HOW TO COMPLETE THIS TASK: From the entries, copy out every line in which the word "icon" is found.

BEGIN

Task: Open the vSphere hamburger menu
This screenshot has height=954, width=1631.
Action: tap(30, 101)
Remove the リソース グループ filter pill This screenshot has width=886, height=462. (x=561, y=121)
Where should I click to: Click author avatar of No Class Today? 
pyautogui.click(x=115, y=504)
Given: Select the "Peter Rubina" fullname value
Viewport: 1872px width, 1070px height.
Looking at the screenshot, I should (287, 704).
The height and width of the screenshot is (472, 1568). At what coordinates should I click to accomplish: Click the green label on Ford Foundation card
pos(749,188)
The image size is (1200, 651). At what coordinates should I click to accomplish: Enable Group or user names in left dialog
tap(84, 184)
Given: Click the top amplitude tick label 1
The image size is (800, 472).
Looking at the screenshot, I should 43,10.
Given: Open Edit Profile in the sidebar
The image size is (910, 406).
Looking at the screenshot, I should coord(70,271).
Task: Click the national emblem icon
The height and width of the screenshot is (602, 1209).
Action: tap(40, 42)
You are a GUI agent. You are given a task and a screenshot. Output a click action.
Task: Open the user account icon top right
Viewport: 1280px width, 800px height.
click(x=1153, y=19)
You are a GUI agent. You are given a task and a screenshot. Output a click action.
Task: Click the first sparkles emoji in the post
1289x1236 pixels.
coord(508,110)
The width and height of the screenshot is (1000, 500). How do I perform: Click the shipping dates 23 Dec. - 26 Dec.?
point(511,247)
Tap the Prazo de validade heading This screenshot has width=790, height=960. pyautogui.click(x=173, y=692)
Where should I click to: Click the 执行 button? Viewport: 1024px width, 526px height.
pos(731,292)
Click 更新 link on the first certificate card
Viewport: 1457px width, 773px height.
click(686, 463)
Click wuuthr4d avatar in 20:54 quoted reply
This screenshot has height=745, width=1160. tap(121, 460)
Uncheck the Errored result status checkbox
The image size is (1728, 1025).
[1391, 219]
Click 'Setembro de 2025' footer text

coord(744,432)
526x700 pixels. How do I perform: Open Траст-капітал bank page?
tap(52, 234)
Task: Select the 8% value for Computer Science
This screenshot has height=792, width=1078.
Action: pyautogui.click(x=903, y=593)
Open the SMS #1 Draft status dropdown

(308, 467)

END

RESULT FOR THIS TASK:
Task: Click the national emblem icon
Task: Open the user account icon top right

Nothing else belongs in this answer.